E com a participação, ela diz, vem a ideologia.
"A ideia de mover cordas vocais e músculos juntos, onde você tem que ouvir outras pessoas e sentir seus movimentos — disse Manabe. "Só o ato de expressar isso já faz você sentir que isso faz parte do seu sistema de crenças."
Música cooptadaTausig afirma que o aspecto participativo pode até eclipsar o tema real da música. Historicamente, diz ele, as canções de protesto mais populares tendem a ser cooptadas, sem nenhuma conexão direta ou aparente com qualquer movimento político. Isso ocorre porque a iconografia cultural associada a elas tende a ter mais peso.
Kendrick Lamar e Beyoncé se tornaram muito importantes no movimento Black Lives Matter, por exemplo.
"As músicas deles nem precisavam abordar especificamente o Black Lives Matter para se tornarem realmente eficazes na mobilização de pessoas", disse ele.
Algumas músicas são até adotadas por movimentos aos quais parecem se opor explicitamente. Por exemplo, Tausig observa que " Born in the USA", de Bruce Springsteen, sobre um veterano desiludido da Guerra do Vietnã, foi famosamente referenciada em um discurso de campanha do presidente americano Ronald Reagan em 1984 .
Mais recentemente, a cantiga Fortunate Son, do Creedence Clearwater Revival, que evitava o recrutamento militar, foi tocada em um desfile militar, gerando especulações sobre se era uma forma de protesto ou se era devido a uma interpretação errônea comum do significado da música.
Em ambos os casos, ele diz, o que a música parecia representar era mais importante do que o que ela realmente dizia.

Mas mesmo assim, músicas usadas por ambos os lados de um debate político têm uma longa história na música de protesto, diz Manabe.
Voltando à Grã-Bretanha, no século XVII, facções rivais de monarquistas e parlamentares distribuíam "folhetos": grandes pedaços de papel com letras frequentemente rimadas em apoio ao seu lado. Mas, para garantir que fossem fáceis de lembrar, eram acompanhados de melodias conhecidas.

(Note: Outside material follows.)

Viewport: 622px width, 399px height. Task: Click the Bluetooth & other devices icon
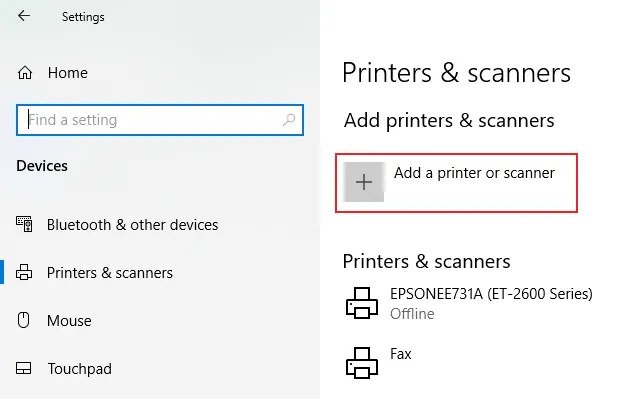(x=24, y=224)
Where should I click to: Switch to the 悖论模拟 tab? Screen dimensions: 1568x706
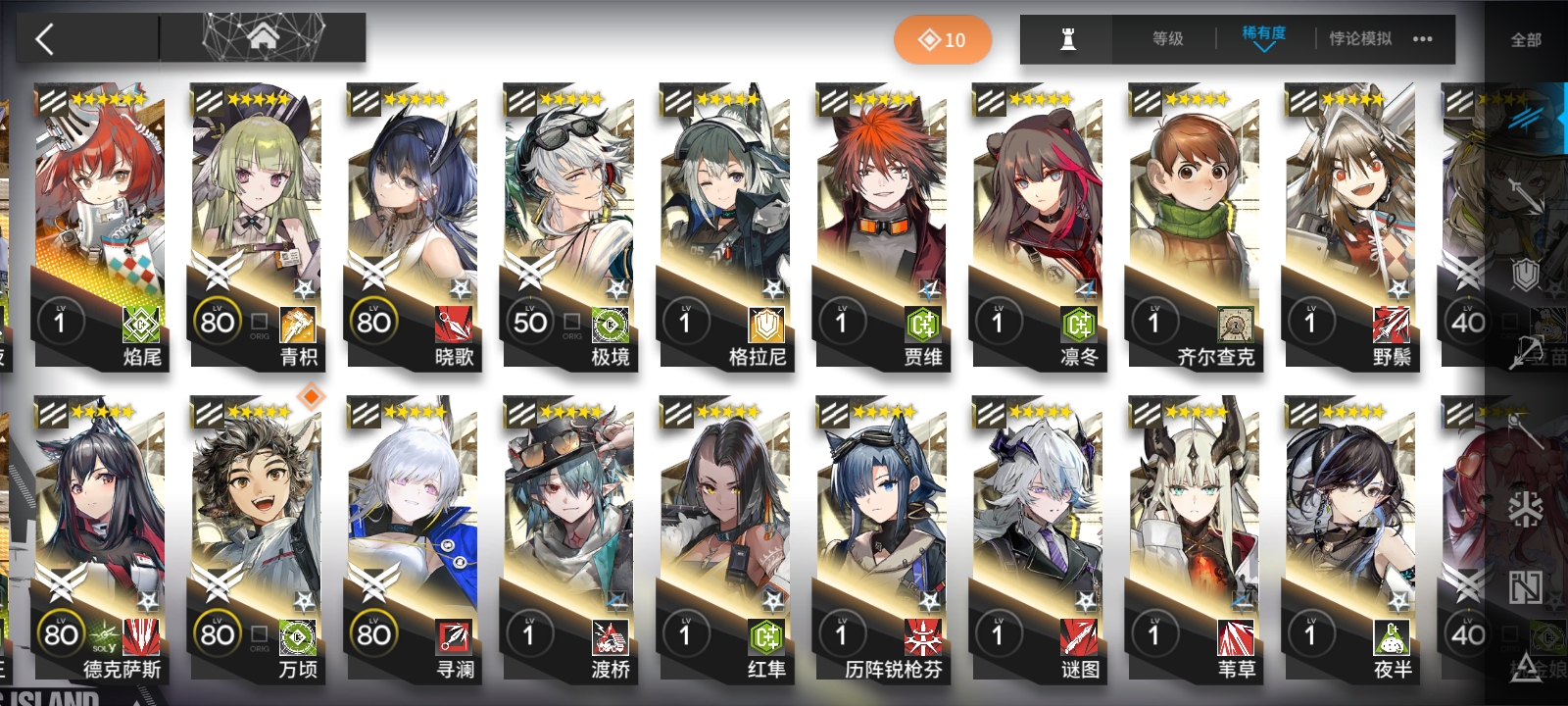pyautogui.click(x=1360, y=39)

Isso resultou em "contrafacta": cada lado cantando a mesma "música", embora com palavras completamente diferentes apoiando ideais completamente diferentes.

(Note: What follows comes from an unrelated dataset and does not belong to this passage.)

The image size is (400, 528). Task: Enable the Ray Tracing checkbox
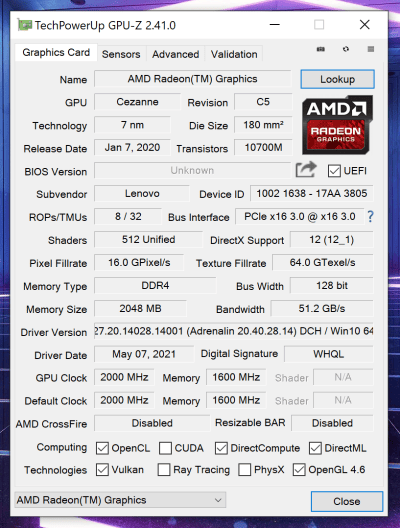[164, 470]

Esse fenômeno continua até hoje. Manabe cita os protestos em Hong Kong em 2014, quando tanto defensores quanto críticos do movimento pela democracia usaram a música "Você Ouve o Povo Cantar?".
Enquanto isso, artistas de rock, country, EDM e hip-hop aparentemente aderiram à onda de lançar ou relançar suas músicas políticas, criando marcos musicais e momentos virais nos próprios protestos.

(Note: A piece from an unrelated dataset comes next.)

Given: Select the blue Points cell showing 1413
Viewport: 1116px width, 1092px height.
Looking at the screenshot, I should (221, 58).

O músico folk do Arkansas, Jesse Welles, que conquistou fama nas redes sociais ao lançar músicas relacionadas às notícias , estreou uma nova faixa, " No Kings ", que já acumulou mais de 150.000 visualizações no YouTube. Em Salt Lake City, o músico de EDM Subtronics adicionou uma seção "No Kings" à sua apresentação , obtendo mais de dois milhões de visualizações no TikTok.
Enquanto isso, Dropkick Murphys , Soundgarden e Pavement fizeram postagens conectando suas músicas, antigas e novas, aos protestos — junto com a vencedora do Grammy canadense Allison Russell , músicos menos conhecidos de blues , country e bluegrass e até mesmo uma faixa de hip-hop da AI intitulada simplesmente No Kings , que acumulou mais de 750.000 visualizações no YouTube.
"Expressar dissidência ou resistência à autoridade por meio da não violência é uma das armas mais poderosas que podemos usar", disse o músico canadense Jordan Benjamin (conhecido artisticamente como Grandson), que também lançou novas músicas diretamente ligadas aos protestos No Kings.
Do ponto de vista de um artista, o aumento repentino faz sentido: dada a natureza cíclica da cultura pop, músicas que podem parecer antiquadas ou fora de ritmo de repente se tornaram mais procuradas.
E no início dessas mudanças de direção, diz Tausig, quais músicas definirão esse movimento se torna uma questão importante.
"É difícil imaginar um protesto sem música", disse ele. "Mas ela também se torna muito importante para estabelecer a estética de um movimento."